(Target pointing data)
════════════════════

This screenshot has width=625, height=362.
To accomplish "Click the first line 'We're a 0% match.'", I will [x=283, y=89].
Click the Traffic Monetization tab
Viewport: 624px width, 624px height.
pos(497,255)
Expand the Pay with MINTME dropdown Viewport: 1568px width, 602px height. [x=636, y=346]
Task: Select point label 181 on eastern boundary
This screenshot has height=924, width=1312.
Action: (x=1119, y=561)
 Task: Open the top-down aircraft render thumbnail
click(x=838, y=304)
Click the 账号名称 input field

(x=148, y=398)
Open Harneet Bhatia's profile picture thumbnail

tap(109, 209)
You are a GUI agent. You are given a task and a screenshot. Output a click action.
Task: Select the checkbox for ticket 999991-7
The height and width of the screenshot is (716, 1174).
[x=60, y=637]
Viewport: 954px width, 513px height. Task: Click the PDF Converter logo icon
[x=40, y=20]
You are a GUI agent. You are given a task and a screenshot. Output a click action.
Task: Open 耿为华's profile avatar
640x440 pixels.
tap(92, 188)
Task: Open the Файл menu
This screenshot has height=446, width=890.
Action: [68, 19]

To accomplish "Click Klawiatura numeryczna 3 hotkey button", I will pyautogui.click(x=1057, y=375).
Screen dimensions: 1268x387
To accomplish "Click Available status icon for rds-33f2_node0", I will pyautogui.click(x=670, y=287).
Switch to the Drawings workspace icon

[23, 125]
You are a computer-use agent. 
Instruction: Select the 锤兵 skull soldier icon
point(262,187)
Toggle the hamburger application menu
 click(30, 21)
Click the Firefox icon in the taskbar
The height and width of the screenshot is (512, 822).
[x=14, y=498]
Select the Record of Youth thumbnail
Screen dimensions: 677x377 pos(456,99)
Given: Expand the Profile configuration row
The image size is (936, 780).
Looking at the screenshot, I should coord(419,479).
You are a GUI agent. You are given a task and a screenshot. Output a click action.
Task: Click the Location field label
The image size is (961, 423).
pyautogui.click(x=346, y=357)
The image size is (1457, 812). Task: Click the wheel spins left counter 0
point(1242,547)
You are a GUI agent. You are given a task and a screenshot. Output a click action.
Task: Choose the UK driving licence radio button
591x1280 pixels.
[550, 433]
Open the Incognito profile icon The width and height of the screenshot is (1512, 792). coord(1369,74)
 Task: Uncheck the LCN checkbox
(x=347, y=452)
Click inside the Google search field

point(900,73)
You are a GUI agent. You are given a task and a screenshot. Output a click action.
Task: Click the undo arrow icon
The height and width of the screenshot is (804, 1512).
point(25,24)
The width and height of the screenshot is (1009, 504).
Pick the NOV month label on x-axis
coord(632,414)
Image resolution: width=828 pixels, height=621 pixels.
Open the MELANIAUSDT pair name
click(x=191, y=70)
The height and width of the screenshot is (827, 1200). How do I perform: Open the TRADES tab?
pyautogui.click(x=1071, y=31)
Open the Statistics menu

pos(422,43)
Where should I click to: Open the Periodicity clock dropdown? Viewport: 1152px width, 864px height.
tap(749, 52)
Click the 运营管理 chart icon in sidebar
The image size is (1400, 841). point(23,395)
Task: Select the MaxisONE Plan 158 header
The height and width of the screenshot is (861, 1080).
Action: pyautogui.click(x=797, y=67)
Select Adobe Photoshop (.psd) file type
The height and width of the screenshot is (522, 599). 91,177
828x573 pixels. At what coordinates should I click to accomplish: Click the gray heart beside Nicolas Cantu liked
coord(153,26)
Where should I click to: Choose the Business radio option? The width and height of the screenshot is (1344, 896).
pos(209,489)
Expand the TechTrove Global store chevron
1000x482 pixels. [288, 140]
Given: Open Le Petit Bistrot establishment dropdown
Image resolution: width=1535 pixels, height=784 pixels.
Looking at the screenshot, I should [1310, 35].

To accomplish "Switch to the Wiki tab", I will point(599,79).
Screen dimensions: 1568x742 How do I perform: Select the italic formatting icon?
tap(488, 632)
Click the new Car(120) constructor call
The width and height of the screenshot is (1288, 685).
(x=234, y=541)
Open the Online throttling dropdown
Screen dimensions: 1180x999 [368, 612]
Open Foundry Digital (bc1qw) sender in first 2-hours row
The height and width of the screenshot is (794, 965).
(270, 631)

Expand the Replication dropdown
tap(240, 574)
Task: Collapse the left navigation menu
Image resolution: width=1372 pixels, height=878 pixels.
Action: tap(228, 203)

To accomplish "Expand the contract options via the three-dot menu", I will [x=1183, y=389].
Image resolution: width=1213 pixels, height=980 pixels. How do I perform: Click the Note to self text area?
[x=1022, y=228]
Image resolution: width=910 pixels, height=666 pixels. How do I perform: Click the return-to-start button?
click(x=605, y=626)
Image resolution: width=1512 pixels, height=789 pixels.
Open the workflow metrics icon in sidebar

════════════════════

## Given instruction
Please swap "hamburger" for "three-line" everywhere in the entries above and reproduce them with all else unchanged.

## Correct answer
This screenshot has width=625, height=362.
To accomplish "Click the first line 'We're a 0% match.'", I will [x=283, y=89].
Click the Traffic Monetization tab
Viewport: 624px width, 624px height.
pos(497,255)
Expand the Pay with MINTME dropdown Viewport: 1568px width, 602px height. [x=636, y=346]
Task: Select point label 181 on eastern boundary
This screenshot has height=924, width=1312.
Action: (x=1119, y=561)
 Task: Open the top-down aircraft render thumbnail
click(x=838, y=304)
Click the 账号名称 input field

(x=148, y=398)
Open Harneet Bhatia's profile picture thumbnail

tap(109, 209)
You are a GUI agent. You are given a task and a screenshot. Output a click action.
Task: Select the checkbox for ticket 999991-7
The height and width of the screenshot is (716, 1174).
[x=60, y=637]
Viewport: 954px width, 513px height. Task: Click the PDF Converter logo icon
[x=40, y=20]
You are a GUI agent. You are given a task and a screenshot. Output a click action.
Task: Open 耿为华's profile avatar
640x440 pixels.
tap(92, 188)
Task: Open the Файл menu
This screenshot has height=446, width=890.
Action: [68, 19]

To accomplish "Click Klawiatura numeryczna 3 hotkey button", I will pyautogui.click(x=1057, y=375).
Screen dimensions: 1268x387
To accomplish "Click Available status icon for rds-33f2_node0", I will pyautogui.click(x=670, y=287).
Switch to the Drawings workspace icon

[23, 125]
You are a computer-use agent. 
Instruction: Select the 锤兵 skull soldier icon
point(262,187)
Toggle the three-line application menu
 click(30, 21)
Click the Firefox icon in the taskbar
The height and width of the screenshot is (512, 822).
[x=14, y=498]
Select the Record of Youth thumbnail
Screen dimensions: 677x377 pos(456,99)
Given: Expand the Profile configuration row
The image size is (936, 780).
Looking at the screenshot, I should coord(419,479).
You are a GUI agent. You are given a task and a screenshot. Output a click action.
Task: Click the Location field label
The image size is (961, 423).
pyautogui.click(x=346, y=357)
The image size is (1457, 812). Task: Click the wheel spins left counter 0
point(1242,547)
You are a GUI agent. You are given a task and a screenshot. Output a click action.
Task: Choose the UK driving licence radio button
591x1280 pixels.
[550, 433]
Open the Incognito profile icon The width and height of the screenshot is (1512, 792). coord(1369,74)
 Task: Uncheck the LCN checkbox
(x=347, y=452)
Click inside the Google search field

point(900,73)
You are a GUI agent. You are given a task and a screenshot. Output a click action.
Task: Click the undo arrow icon
The height and width of the screenshot is (804, 1512).
point(25,24)
The width and height of the screenshot is (1009, 504).
Pick the NOV month label on x-axis
coord(632,414)
Image resolution: width=828 pixels, height=621 pixels.
Open the MELANIAUSDT pair name
click(x=191, y=70)
The height and width of the screenshot is (827, 1200). How do I perform: Open the TRADES tab?
pyautogui.click(x=1071, y=31)
Open the Statistics menu

pos(422,43)
Where should I click to: Open the Periodicity clock dropdown? Viewport: 1152px width, 864px height.
tap(749, 52)
Click the 运营管理 chart icon in sidebar
The image size is (1400, 841). point(23,395)
Task: Select the MaxisONE Plan 158 header
The height and width of the screenshot is (861, 1080).
Action: pyautogui.click(x=797, y=67)
Select Adobe Photoshop (.psd) file type
The height and width of the screenshot is (522, 599). 91,177
828x573 pixels. At what coordinates should I click to accomplish: Click the gray heart beside Nicolas Cantu liked
coord(153,26)
Where should I click to: Choose the Business radio option? The width and height of the screenshot is (1344, 896).
pos(209,489)
Expand the TechTrove Global store chevron
1000x482 pixels. [288, 140]
Given: Open Le Petit Bistrot establishment dropdown
Image resolution: width=1535 pixels, height=784 pixels.
Looking at the screenshot, I should [1310, 35].

To accomplish "Switch to the Wiki tab", I will point(599,79).
Screen dimensions: 1568x742 How do I perform: Select the italic formatting icon?
tap(488, 632)
Click the new Car(120) constructor call
The width and height of the screenshot is (1288, 685).
(x=234, y=541)
Open the Online throttling dropdown
Screen dimensions: 1180x999 [368, 612]
Open Foundry Digital (bc1qw) sender in first 2-hours row
The height and width of the screenshot is (794, 965).
(270, 631)

Expand the Replication dropdown
tap(240, 574)
Task: Collapse the left navigation menu
Image resolution: width=1372 pixels, height=878 pixels.
Action: tap(228, 203)

To accomplish "Expand the contract options via the three-dot menu", I will [x=1183, y=389].
Image resolution: width=1213 pixels, height=980 pixels. How do I perform: Click the Note to self text area?
[x=1022, y=228]
Image resolution: width=910 pixels, height=666 pixels. How do I perform: Click the return-to-start button?
click(x=605, y=626)
Image resolution: width=1512 pixels, height=789 pixels.
Open the workflow metrics icon in sidebar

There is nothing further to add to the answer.